Gotta weaken security for everyone because you want your embedded QR codes? Most likely the only person on FB who has done this.
Isn't embedding QR codes the reason they were created in the first place? It's an optical data format designed to be easy for computers to read.

You're basically evaluating the cryptographic merits of CSV.

> You're basically evaluating the cryptographic merits of CSV.

I am not. I am weighing features vs unintended harm. Yes, the airlines shouldn't be including this data in the barcodes. It is improper to expose end users to this liability. And simply telling them not to expose them isn't a solution.

But if FB can detect harmful barcodes in an image, by all means they should remove the photo.

This is no different than Github scanning for AWS creds or MongoDB passwords in repos.

>This is no different than Github scanning for AWS creds or MongoDB passwords in repos.

But Github doesn't do that either.

Amazon pays a contractor to scan Github repos for keys.

Is there any data in the barcode that's not also printed (in plain text) on the boarding pass?
There is, that is issue. DoB specifically which in the US is used (dumbly) as PII.
Yes, they were meant for efficient consumption. The 'Q" is for quick.
Facebook has a billion users. To think that anything someone does there is the first or only time it happens is probably incorrect.
If something is a security issue for 99% of users, the 1% will have to just accept it.

Case in point: app sandboxing.
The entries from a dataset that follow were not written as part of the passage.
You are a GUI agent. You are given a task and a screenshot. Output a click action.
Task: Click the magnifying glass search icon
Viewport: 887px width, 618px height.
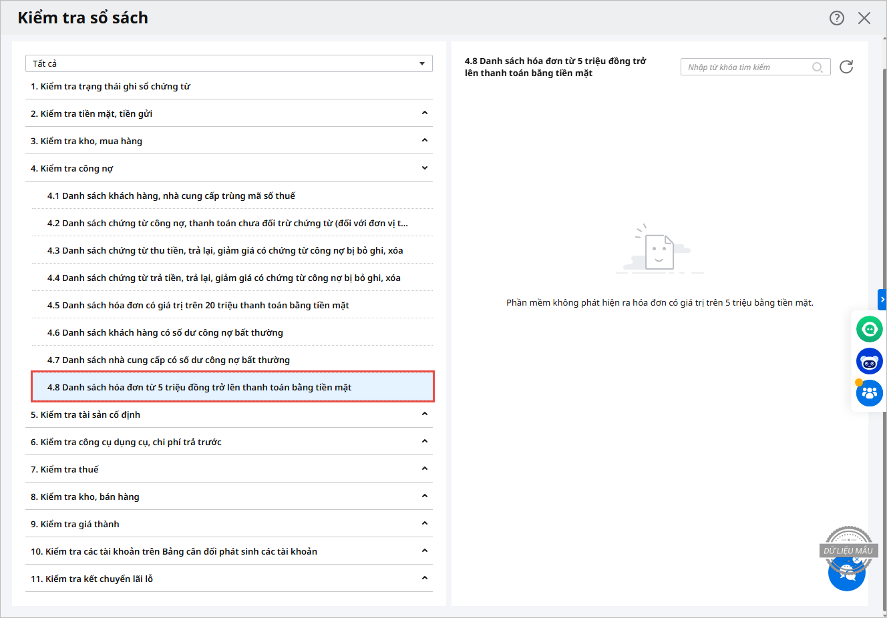817,67
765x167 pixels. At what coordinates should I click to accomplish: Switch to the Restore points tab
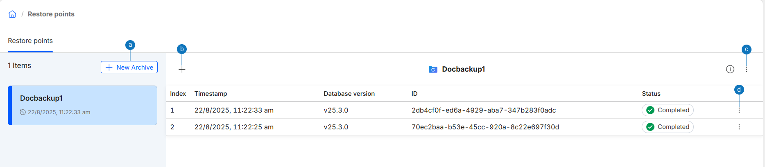click(30, 41)
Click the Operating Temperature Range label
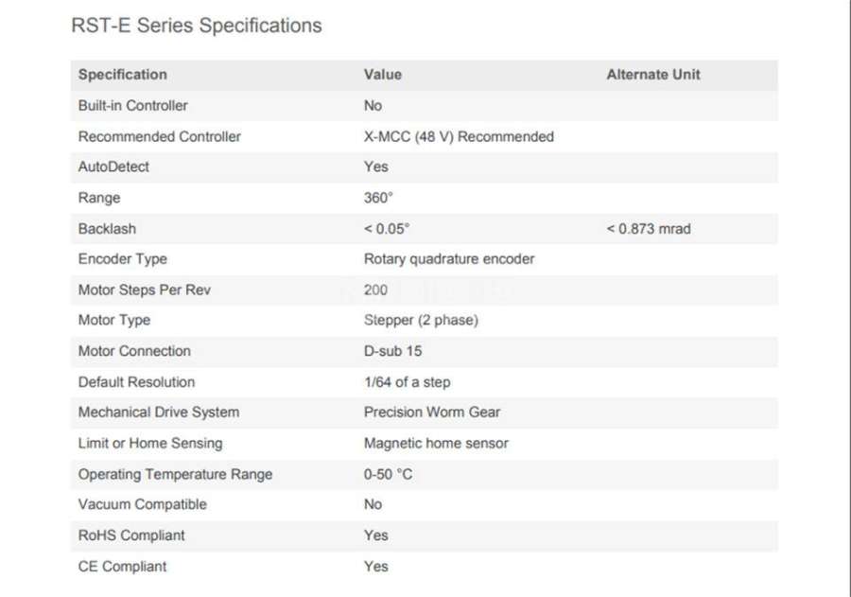 pos(175,474)
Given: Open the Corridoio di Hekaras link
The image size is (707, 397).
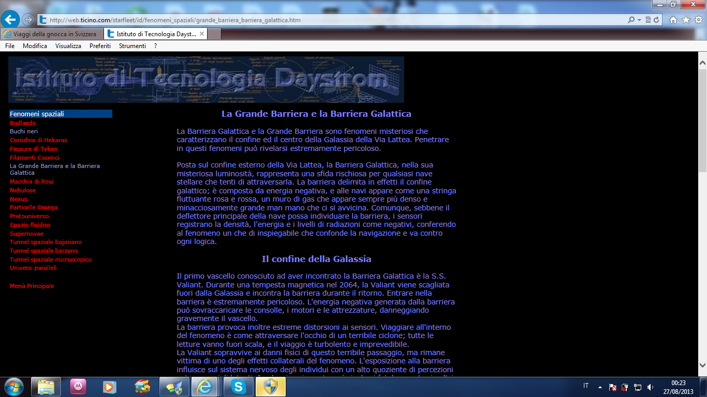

I, for one, don't want it, but it's everywhere.

What if it turns out to be 70/30 or 50/50?

Stuff like this should be configurable or over-ridable, especially when it has legitimate uses.

There will always be a balancing act between features, security and usability, to ram the needle one way and to say 'tough luck' to everybody else is not a solution because then people will try to find ways around the block.

As a programmer the problem with feature toggles is this, lets say we have 1 feature toggle with on been 1 and off been 0.

For one feature that means we have

    1,0 states (two states).
For two features we have

    1,0/1,0 (four states).
By the time you get to 10 feature toggles you have

    1111111111 (1024 possible states).
In case I wasn't clear hammering home this obvious (to us but sadly not managers usually) point, feature flags are binary and when you have 16 of them you have 65536 possible states.

Now as a programmer that frightens me because the possible paths through the system has become incredibly large for us to handle and it's a UX/UI disaster unless handled very carefully, you end up with features that interact with other features (set a do not back up flag on a file, then a different flag for always back up all files) in unpredictable ways for us and for users.

You see this complexity in things like hierarchical role based permission systems and the like.

Not sure what the solution is but I can understand why programmers and users push back on adding features (not least because as a programmer I know that doubling the complexity for 1-5% of users just seems like a poor trade off in general - there are of course specific cases where it makes sense like the 5% of users is roughly the percentage who are paying for your product etc.).

They should make it opt-out.
That is a pedantic response. Replace "only" with some mathematically qualified low number of pictures on facebook that have legitimate barcodes in them. Is it more than 1:100_000 photos posted? Probably not.
I’ve seen people and business pages post Snapchat and LINE QR codes
The issue here is the airlines, not Facebook...
It's both.

Facebook already scans the image, probably even for QR codes, they could prevent users from harming themselves. And airlines shouldn't expose this info in the first place.

>"It's amazing that with the algorithmic power Facebook brings to bear on every photo you upload, finding faces etc., that they can't spare a few cycles for security."

Do you really believe the problem here is FB? Do you really believe FB should be the arbiter of what incidental information their users's pictures can and can not convey?

And even if they did parse pictures for sensitive data do you believe that FB, given what we know about them would simply redact that information from photos and then discard that sensitive data? I think we can safely assume that FB doesn't discard data on individuals.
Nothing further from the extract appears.